======== EXCERPTED TEXT ========
# 2010 Trailcam Bear Pics



## 4everbowhunt (Jan 19, 2011)




----------



## 4everbowhunt (Jan 19, 2011)




----------



## youngdon (Mar 10, 2010)

Nice pics thanks for sharing 4


----------



## 4everbowhunt (Jan 19, 2011)

Thanks and you are welcome.


----------



## 4everbowhunt (Jan 19, 2011)




----------



## ReidRH (Feb 1, 2010)

Love the pics, would love to bear hunt one day!!


----------



## bar-d (Feb 3, 2010)

Great pics, think I will stick with hogs and dogs though.


----------



## On a call (Mar 3, 2010)

There is one bear in there that is shooter....I know...I know what small ones look like !


----------



## Mattuk (Oct 16, 2010)

Love the photo's, thanks for putting them up. Beats deer,fox or badgers! When do you get a crack at one?


----------



## 4everbowhunt (Jan 19, 2011)

Mattuk....We have a spring bear hunt that starts mid-April until the end of June,2 weeks archery only in September and then 5 more weeks starting October 1st.


----------



## Mattuk (Oct 16, 2010)

4everbowhunt said:


> Mattuk....We have a spring bear hunt that starts mid-April until the end of June,2 weeks archery only in September and then 5 more weeks starting October 1st.


Well keep me posted and best of luck!


----------



## 4everbowhunt (Jan 19, 2011)

Will do and thanks Mattuk.If you haven't done so already you can check out my 2010 fall bear in the Bowhunting section of the forum.I have 5 hunters from Illinois,1 from Massachusetts and possibly 2 from Colorado coming for spring hunts this year and will post their hunts also along with trailcam pics.


----------



## Mattuk (Oct 16, 2010)

4everbowhunt said:


> Will do and thanks Mattuk.If you haven't done so already you can check out my 2010 fall bear in the Bowhunting section of the forum.I have 5 hunters from Illinois,1 from Massachusetts and possibly 2 from Colorado coming for spring hunts this year and will post their hunts also along with trailcam pics.


Ok I'll have a look thank you.


----------
========
> **WRITTEN REQUEST 1**: From the bear trailcam thread, quote the passage starting at "## On a call" and ending at "crack at one?".
> **WRITTEN REQUEST 2**:
Answer these questions using the bear trailcam thread:
(a) Which animals does bar-d say he will stick with?
(b) When does the spring bear hunt run, according to 4everbowhunt?
(c) How many hunters from Illinois are coming for spring hunts?
======== SOURCE MATERIAL ========
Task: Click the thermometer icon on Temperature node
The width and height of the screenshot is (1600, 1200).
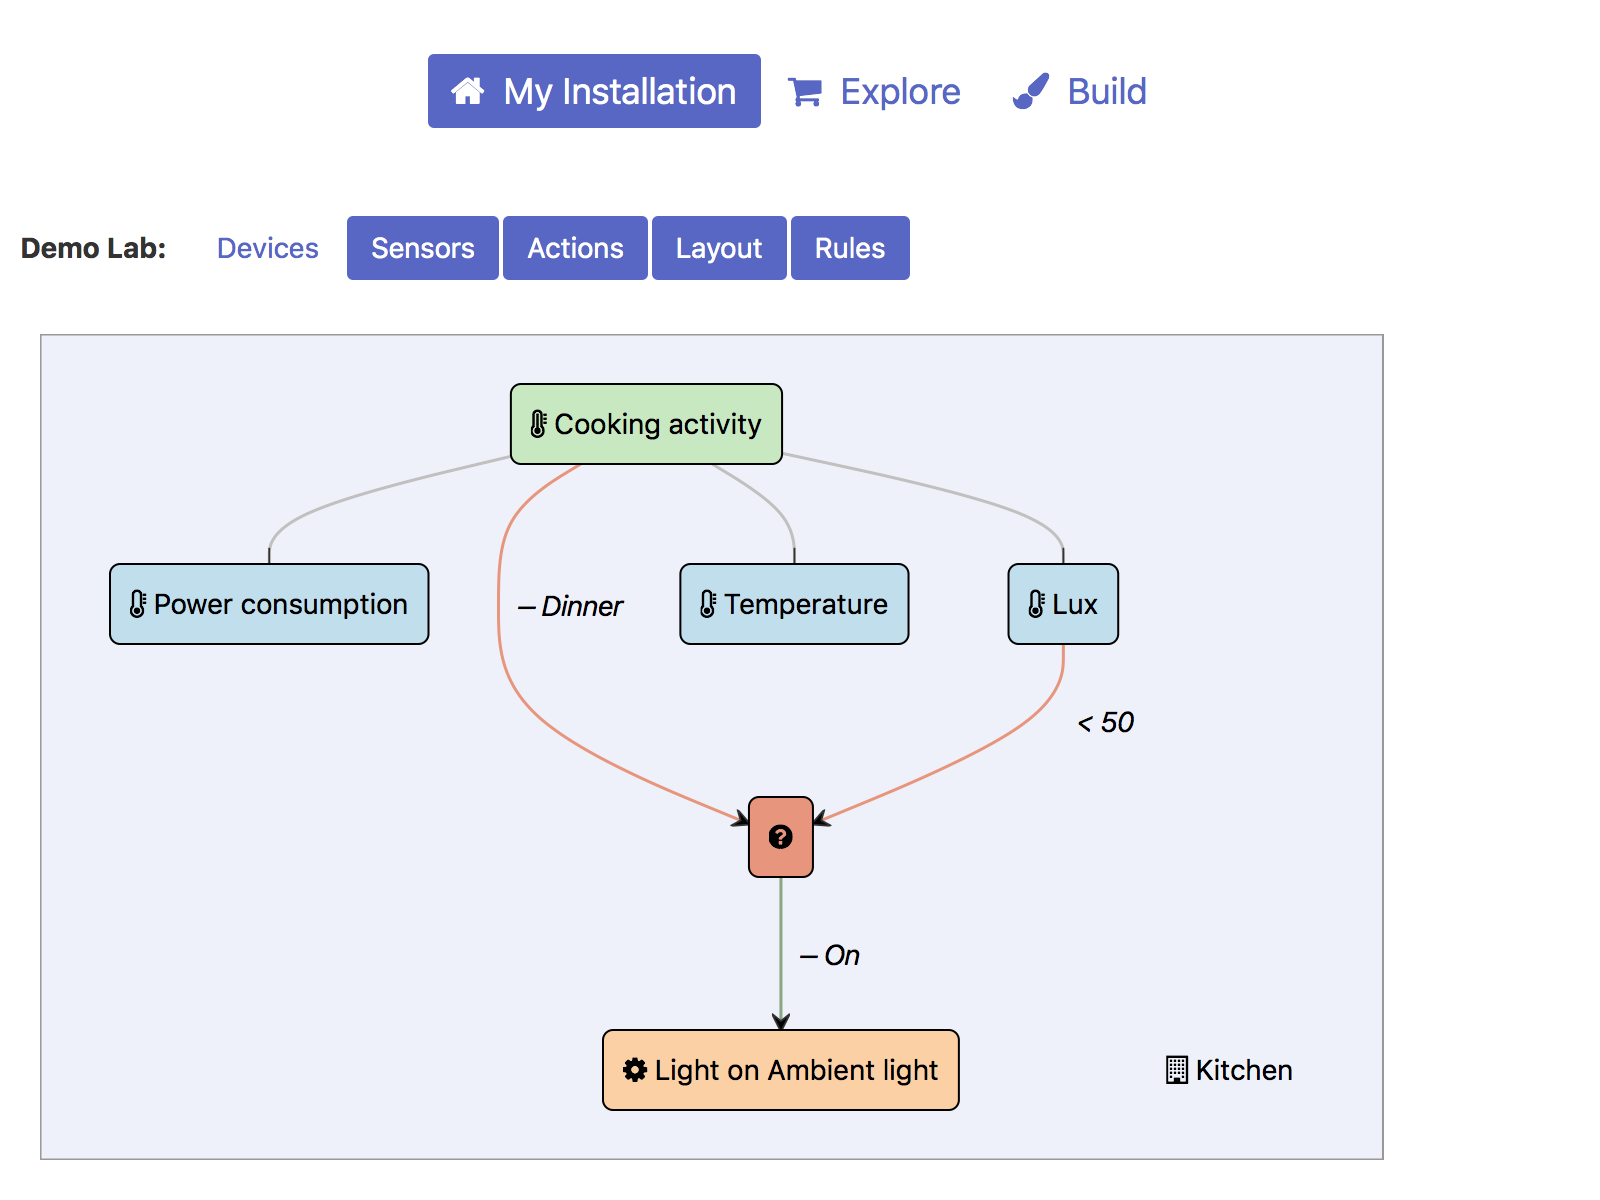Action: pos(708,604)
========
> **TASK OUTPUT 1**:
## On a call (Mar 3, 2010)

There is one bear in there that is shooter....I know...I know what small ones look like !


----------



## Mattuk (Oct 16, 2010)

Love the photo's, thanks for putting them up. Beats deer,fox or badgers! When do you get a crack at one?

> **TASK OUTPUT 2**:
(a) Hogs and dogs.
(b) From mid-April until the end of June.
(c) Five.